(PASSAGE)
- Division: 4th Norris
- Conference: 9th Campbell
- 1991–92 record: 32–42–6
- Home record: 20–16–4
- Road record: 12–26–2
- Goals for: 246
- Goals against: 278

Team information
- General manager: Bob Clarke
- Coach: Bob Gainey
- Captain: Mark Tinordi
- Alternate captains: Neal Broten Stew Gavin
- Arena: Met Center

Team leaders
- Goals: Ulf Dahlen (36)
- Assists: Brian Bellows (45)
- Points: Mike Modano (77)
- Penalty minutes: Shane Churla (278)
- Plus/minus: Bobby Smith (+24)
- Wins: Jon Casey (19)
- Goals against average: Darcy Wakaluk (3.28)

= 1991–92 Minnesota North Stars season =

25th North Stars season held in Minnesota

The 1991–92 Minnesota North Stars season was the North Stars' 25th, and penultimate season in the Twin Cities area. A major aspect of the season was that several players were lost to the San Jose Sharks expansion team. To replenish their roster, the North Stars were permitted to select players from the other twenty NHL teams along with the Sharks in an expansion draft.

Minnesota North Stars 25th Anniversary patch, featuring Mike Modano facing off against Bill Goldsworthy.

Despite a diminished roster, the defending Campbell Conference champions still managed to claim the final playoff spot in the Norris Division. The North Stars were eliminated in the first round by the Detroit Red Wings in seven games.

==Offseason==
The North Stars officially adopted a new logo for the 1991–92 season, retiring their original N logo. The new logo, featuring the word STARS set across the top of a slanted 5-pointed star, with the A forming the outline of the top point, had been introduced as a secondary mark during the prior season. Along with the new logo came new uniforms, with black as the primary color, with green and metallic gold trim. The team experimented with a Crillee typeface for the players' names during the preseason, but determined the names to be illegible, and replaced them with single-color block letters by the start of the season.

Howard Baldwin and Morris Belzberg came into conflict with fellow owner Norman Green over operation of the North Stars during the prior season, leading to Baldwin selling his stake to Green in August, and Belzberg selling to Green in October. The departing owners would then purchase the Pittsburgh Penguins from Edward J. DeBartolo, Sr. in November.

(SUPPLIED MATERIAL)
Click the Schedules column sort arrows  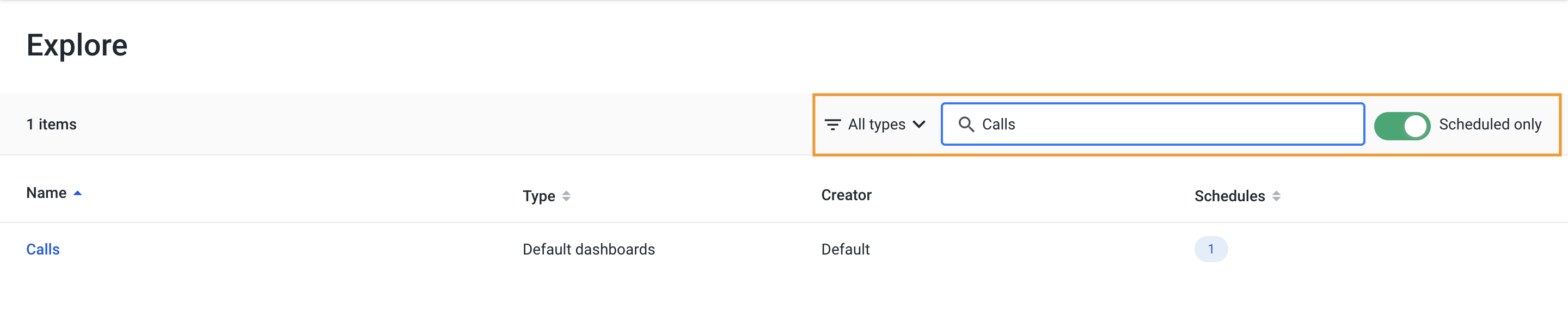tap(1276, 196)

(SHORT TASK) Pick up the 1991–92 Minnesota North Stars season article after its last sentence and keep writing it.

(RESPONSE BELOW)
===NHL draft===
Minnesota's draft picks at the 1991 NHL entry draft held at the Buffalo Memorial Auditorium in Buffalo, New York.

| Round | # | Player | Nationality | College/Junior/Club team (League) |
|---|---|---|---|---|
| 1 | 8 | Richard Matvichuk | Canada | Saskatoon Blades (WHL) |
| 4 | 74 | Mike Torchia | Canada | Kitchener Rangers (OHL) |
| 5 | 97 | Mike Kennedy | Canada | University of British Columbia (CIS) |
| 6 | 118 | Mark Lawrence | Canada | Detroit Junior Red Wings (OHL) |
| 7 | 137 | Geoff Finch | Canada | Brown University (ECAC) |
| 8 | 174 | Michael Burkett | Canada | Michigan State University (CCHA) |
| 9 | 184 | Derek Herlofsky | United States | St. Paul Vulcans (USHL) |
| 10 | 206 | Tom Nemeth | Canada | Cornwall Royals (OHL) |
| 11 | 228 | Shayne Green | Canada | Kamloops Blazers (WHL) |
| 12 | 250 | Jukka Suomalainen | Finland | Grankulla IFK (Finland) |
| S | 14 | Dan O'Shea | United States | St. Cloud State University (WCHA) |

===Dispersal Draft results===

The Sharks selected 24 players from the North Stars.
- The reason for the Dispersal Draft was attributed the fact that a compromise was implemented for the 1990–91 season. The previous owners of the North Stars, the Gund brothers were awarded an expansion team in the Bay Area, that would be called the San Jose Sharks. The Sharks would receive players via a dispersal draft with the North Stars. The 1991–92 Sharks featured 14 former North Stars members.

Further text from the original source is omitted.